(Word and element location records)
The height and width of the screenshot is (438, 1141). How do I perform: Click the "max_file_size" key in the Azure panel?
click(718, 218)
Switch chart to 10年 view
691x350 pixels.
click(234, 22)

» **OBJECTIVE**
Convert these lines into a Markdown table with two columns, n for the row number and Line for the line, leaving out any blank lines.

» **COMPLETED EXERCISE**
| n | Line |
|---|---|
| 1 | The height and width of the screenshot is (438, 1141). How do I perform: Click the "max_file_size" key in the Azure panel? |
| 2 | click(718, 218) |
| 3 | Switch chart to 10年 view |
| 4 | 691x350 pixels. |
| 5 | click(234, 22) |